(SELECTED TEXT):
%%

General information
- Type: Medium utility helicopter
- National origin: Multinational
- Manufacturer: Airbus Helicopters

History
- Manufactured: 2024-present
- Introduction date: 2025
- Developed from: Airbus Helicopters H135

= Airbus Helicopters H140 =

Light helicopter manufactured by Airbus

The Airbus Helicopters H140 is a light twin-engine utility helicopter developed by Airbus Helicopters. Formally launched at VERTICON in Dallas, Texas on 11 March 2025, it is intended primarily as a medical helicopter. It is planned to enter service in 2028.

==Design and development==

The Airbus Helicopters H140 was publicly unveiled in March 2025.

The H140 incorporates several design elements from the Airbus Helicopters fleet, including a fenestron tail rotor, a five-blade bearingless main rotor, Helionix avionics with a four-axis autopilot, dual-channel FADEC and a rear clamshell door for patient and cargo loading. A notable addition is a T-tail-shaped tail boom, which Airbus claims provides 80 kg of additional lift in forward flight compared to the H135 and was first used on the Airbus Bluecopter Demonstrator.

%%

(ENTRIES SUPPLIED):
%%

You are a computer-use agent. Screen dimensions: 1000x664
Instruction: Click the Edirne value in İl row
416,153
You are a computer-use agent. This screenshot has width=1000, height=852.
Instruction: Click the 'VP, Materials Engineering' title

%%
%%

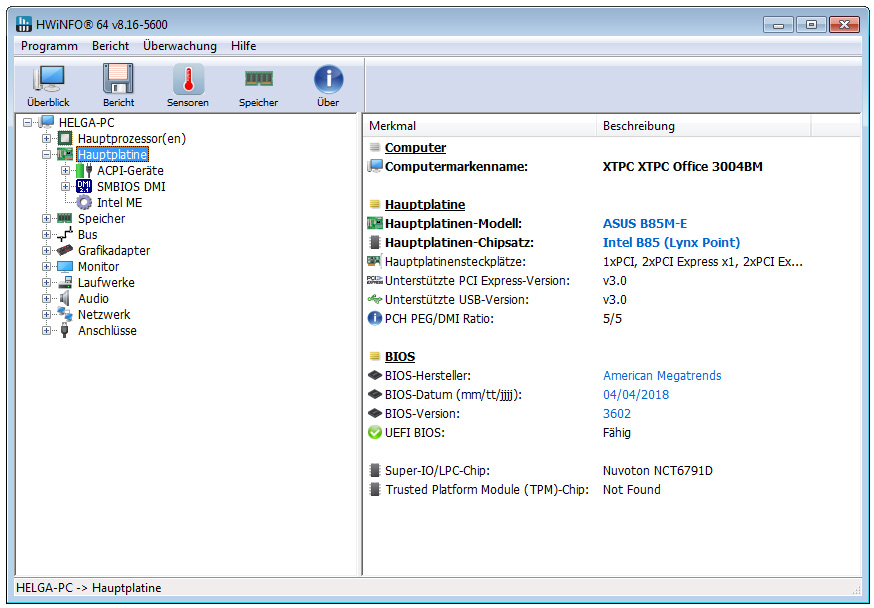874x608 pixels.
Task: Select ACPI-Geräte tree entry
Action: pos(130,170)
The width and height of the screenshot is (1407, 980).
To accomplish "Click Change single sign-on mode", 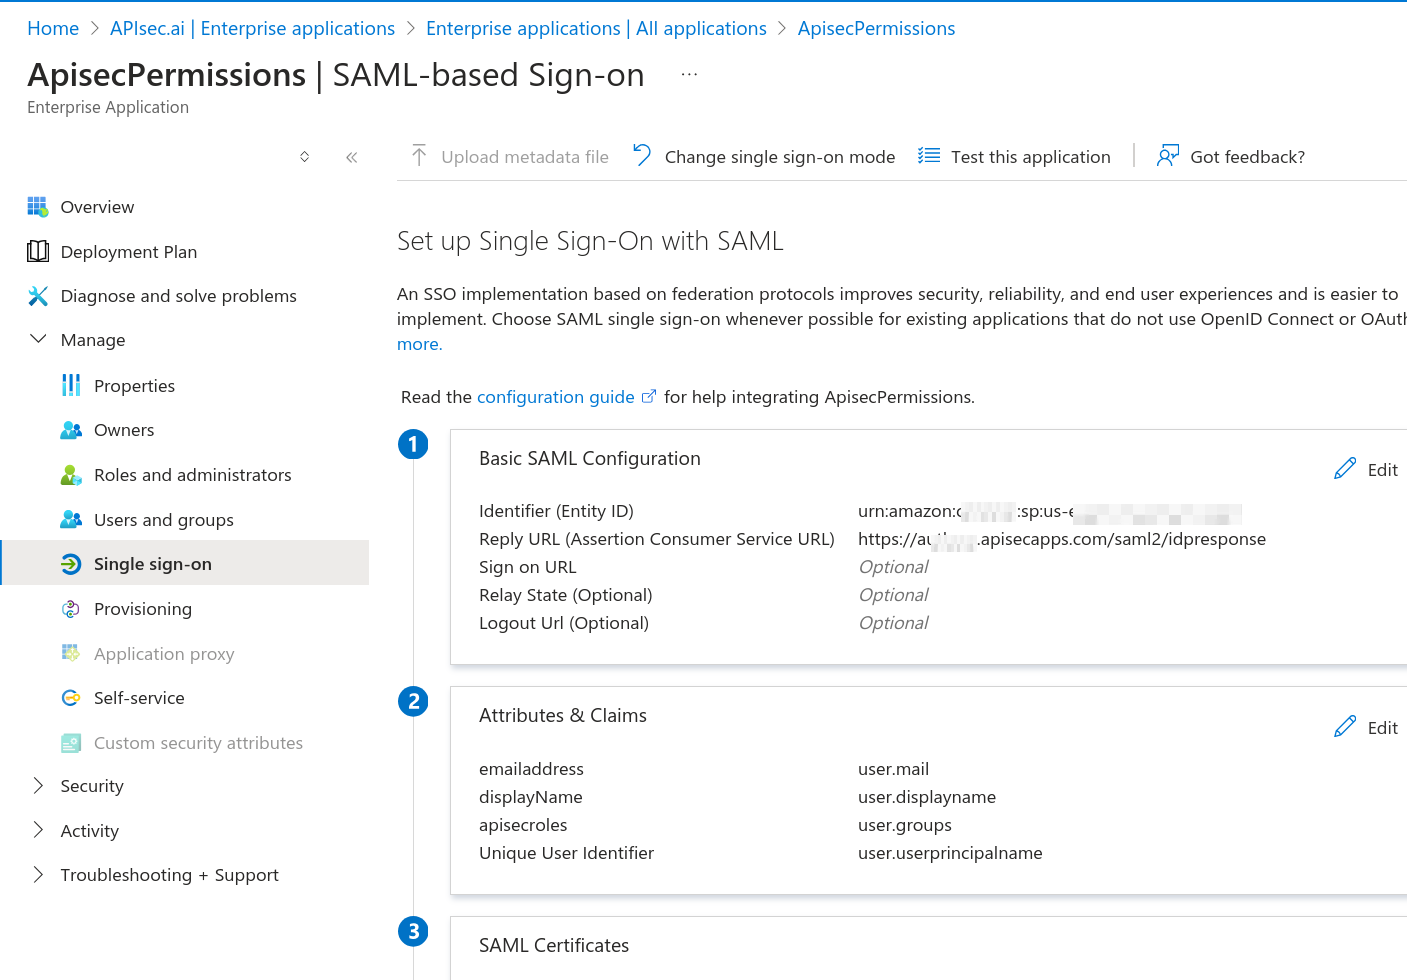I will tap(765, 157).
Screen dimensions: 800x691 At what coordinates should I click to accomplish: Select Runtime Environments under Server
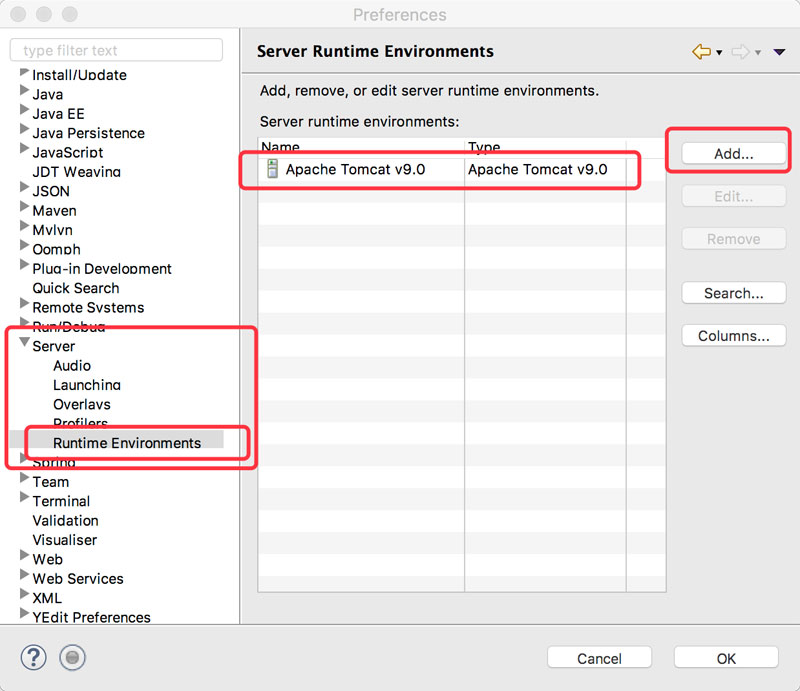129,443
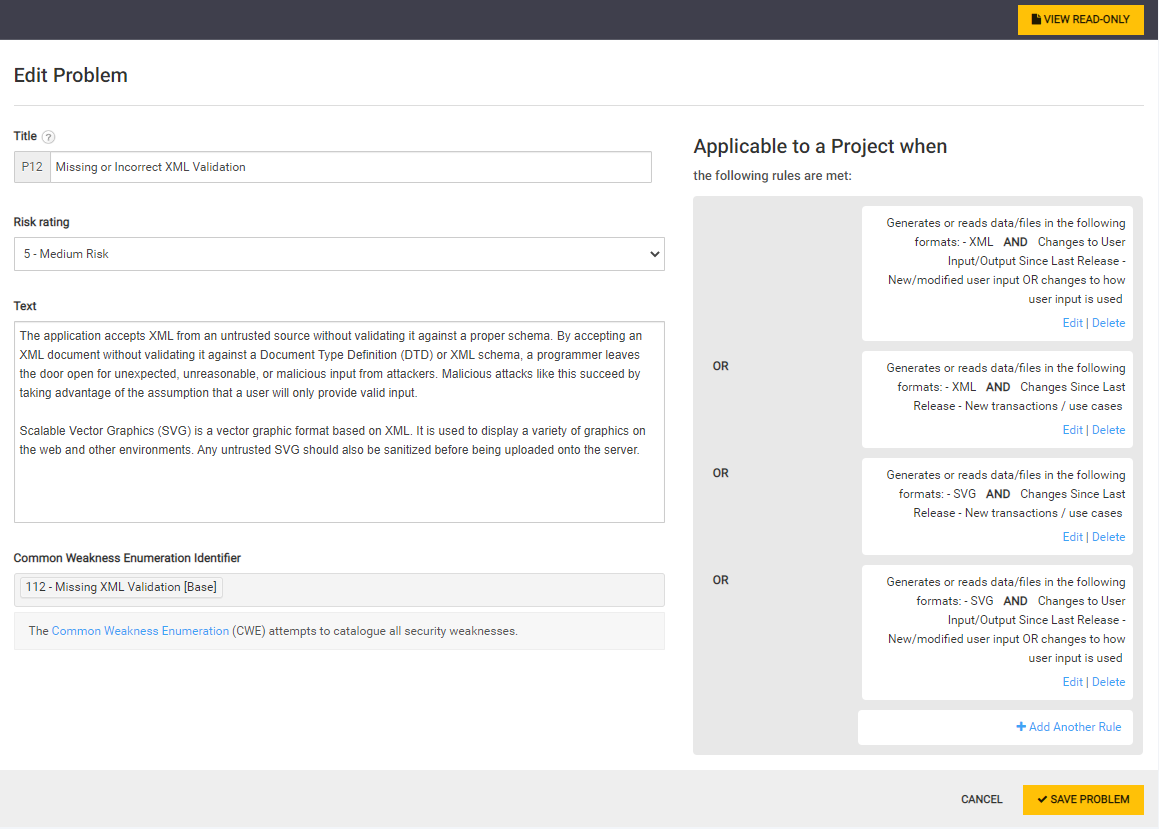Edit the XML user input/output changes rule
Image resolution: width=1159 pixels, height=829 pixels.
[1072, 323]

%%
%%

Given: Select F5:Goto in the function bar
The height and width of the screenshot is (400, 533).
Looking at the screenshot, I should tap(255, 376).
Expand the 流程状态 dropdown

%%

(ACTIVITIES):
1. From the H140 article, quote the passage between "The Airbus Helicopters H140 is" and "service in 2028.", inclusive.
2. Summarize the text on the Airbus Helicopters H140 in two sentences.
3. Carry on the text about the Airbus Helicopters H140 from the point where it stops.

(ANSWERS FOR EACH ITEM):
1.
The Airbus Helicopters H140 is a light twin-engine utility helicopter developed by Airbus Helicopters. Formally launched at VERTICON in Dallas, Texas on 11 March 2025, it is intended primarily as a medical helicopter. It is planned to enter service in 2028.

2. The Airbus Helicopters H140 is a light twin-engine utility helicopter, intended primarily as a medical helicopter, that was formally launched at VERTICON in Dallas, Texas on 11 March 2025 and is planned to enter service in 2028. It combines design elements from the Airbus Helicopters fleet, such as a fenestron tail rotor, a five-blade bearingless main rotor and Helionix avionics, with a T-tail-shaped tail boom that Airbus claims provides 80 kg of additional lift in forward flight compared to the H135.

3.
The H140 is powered by dual Safran Arrius 2E engines, a variant of those used in the H135, producing a combined output of 1,400 shp—approximately 6% more power than the H135 T3. Airbus has identified helicopter emergency medical services (HEMS) as the primary market for the H140, citing improvements in cabin vibration and noise reduction due to the new rotor system. Additional features include built-in medical lighting in the cabin roof and an increase of approximately 1 cubic meter in cabin space compared to the H135. The tail boom has been raised slightly from the H135 at the rear, providing improved access to the rear doors for patient and cargo loading, as well as increased ground clearance for the fenestron, enhancing operational safety.